**WHAT IS NEEDED:**
Transcribe exactly the lines below that begin at the line with "Task: Click the search magnifier in 查找设置 box" and stop after the line with "Given: Open iChat speech bubble icon", leaving out every picture.

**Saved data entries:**
————

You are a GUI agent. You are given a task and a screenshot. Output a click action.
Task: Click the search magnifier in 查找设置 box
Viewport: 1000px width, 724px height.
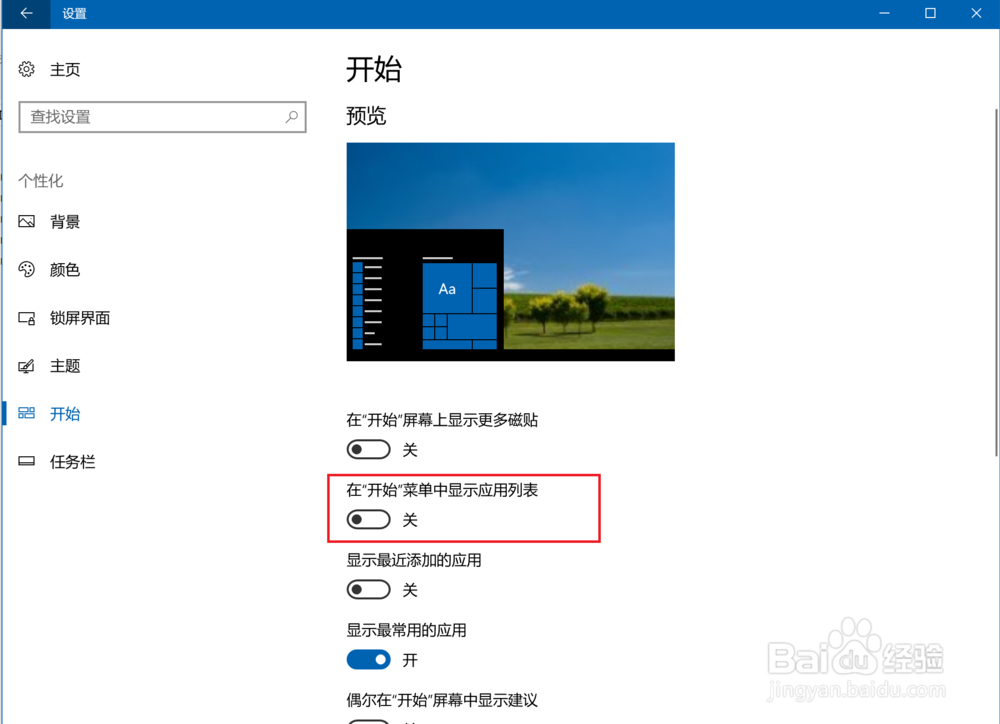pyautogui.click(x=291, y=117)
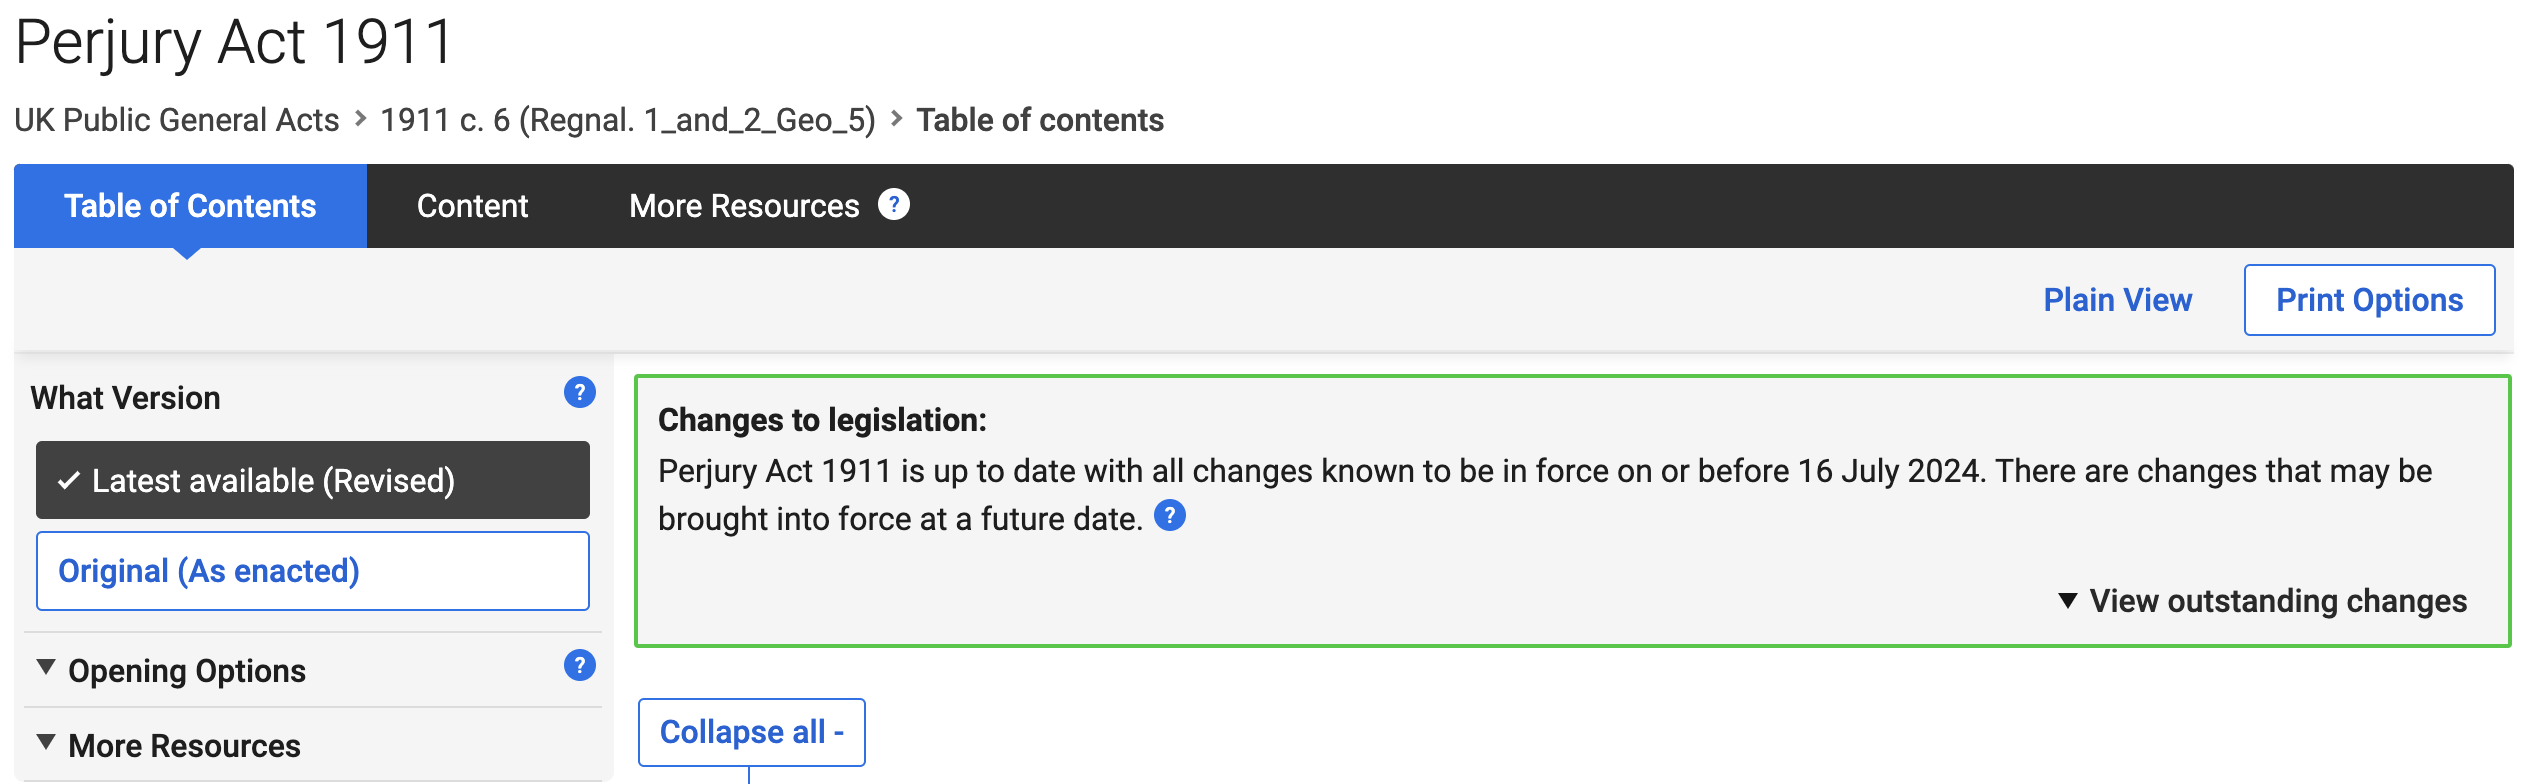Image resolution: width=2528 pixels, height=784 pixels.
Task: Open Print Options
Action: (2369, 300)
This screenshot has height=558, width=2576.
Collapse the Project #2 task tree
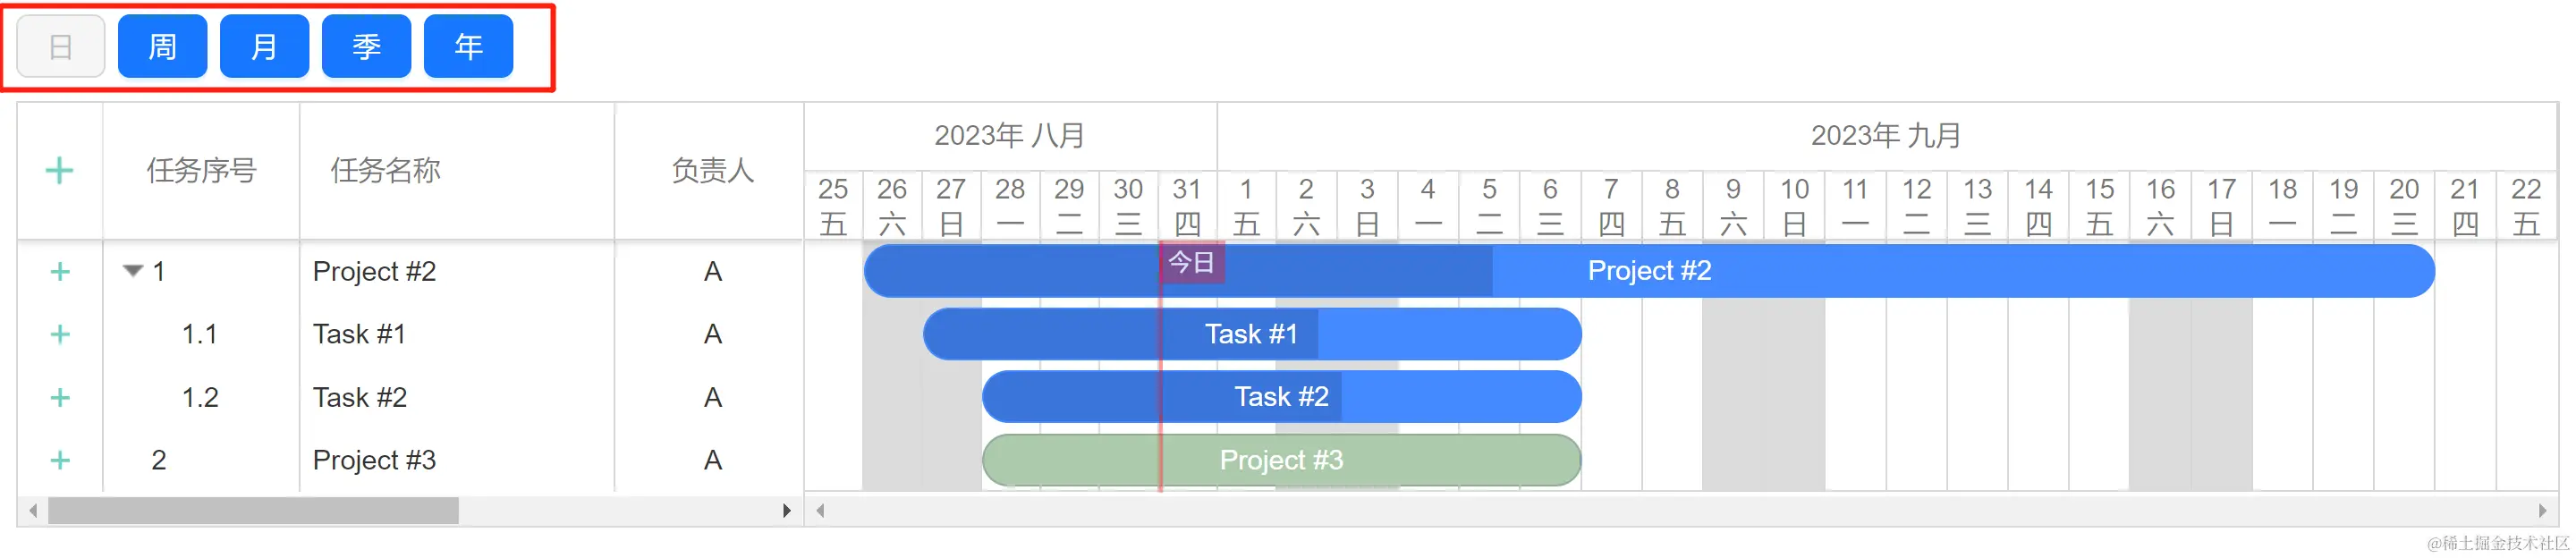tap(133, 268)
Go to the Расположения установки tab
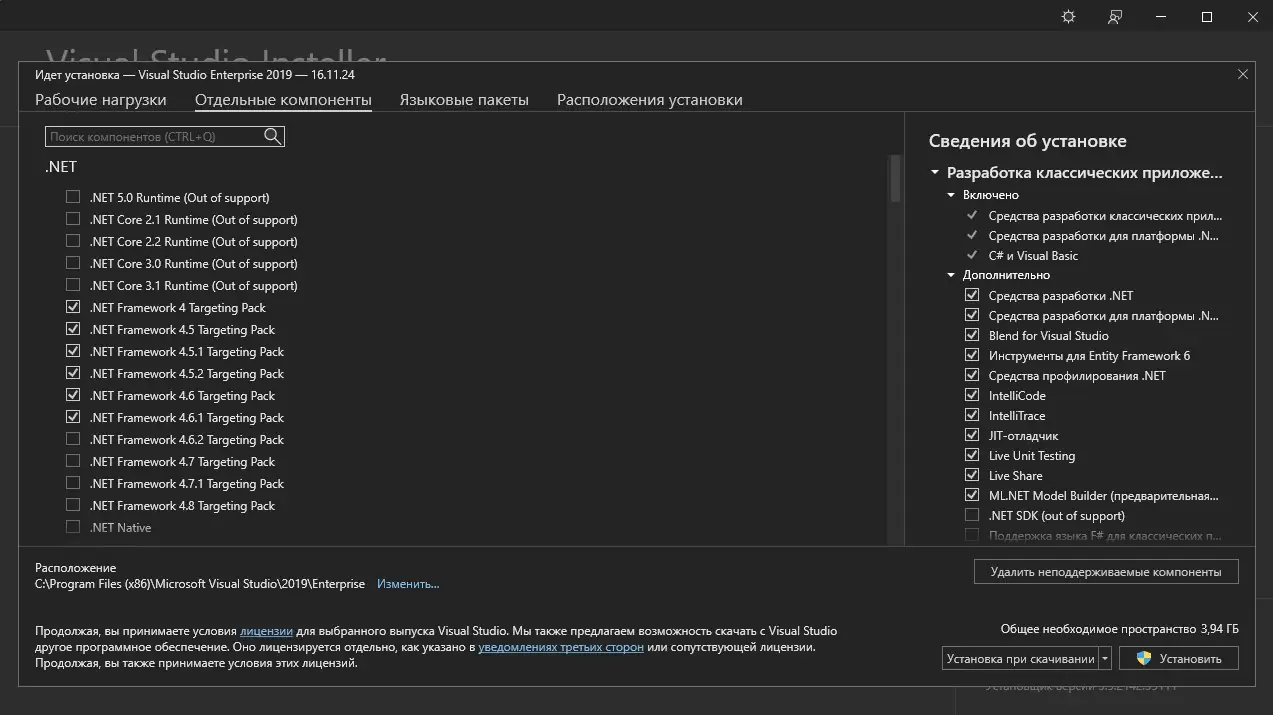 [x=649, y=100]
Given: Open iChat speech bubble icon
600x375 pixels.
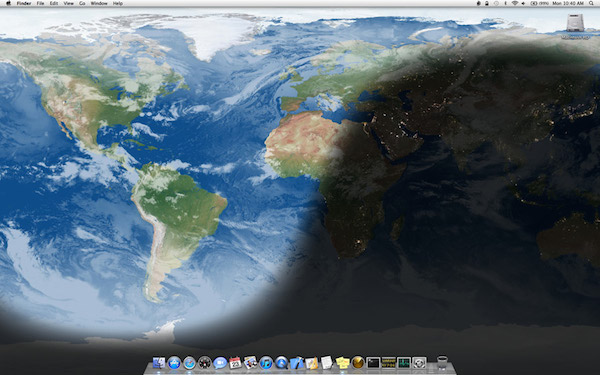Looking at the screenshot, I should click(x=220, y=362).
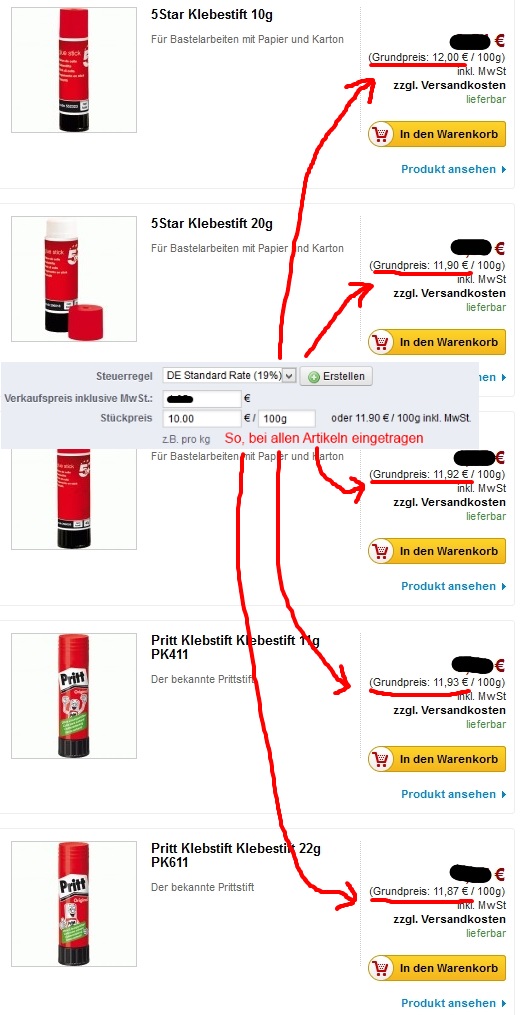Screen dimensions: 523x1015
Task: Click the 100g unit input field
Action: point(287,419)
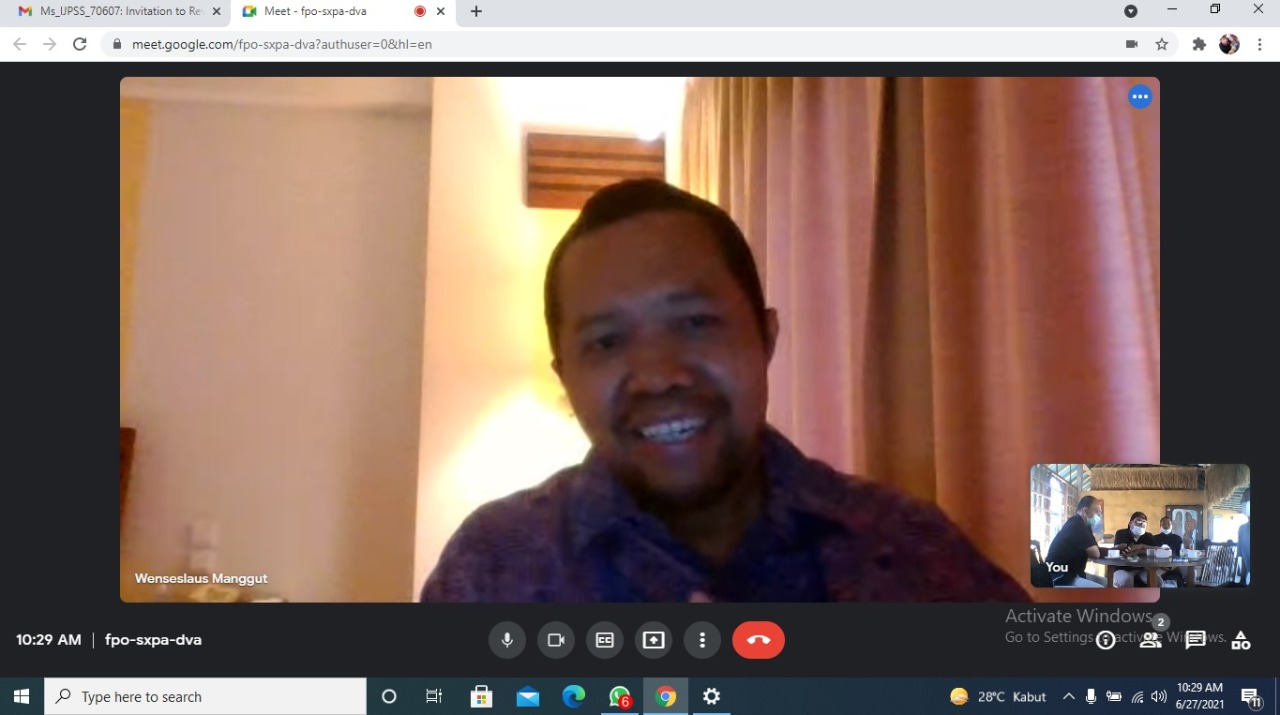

————

**ANSWER TO THE EXERCISE:**
Task: Click the search magnifier in 查找设置 box
Viewport: 1000px width, 724px height.
pyautogui.click(x=291, y=117)
Image resolution: width=2528 pixels, height=784 pixels.
Task: Open Print Options
Action: (2369, 300)
This screenshot has height=558, width=2576.
Collapse the Project #2 task tree
tap(133, 268)
Go to the Расположения установки tab
 [x=649, y=100]
Given: Open iChat speech bubble icon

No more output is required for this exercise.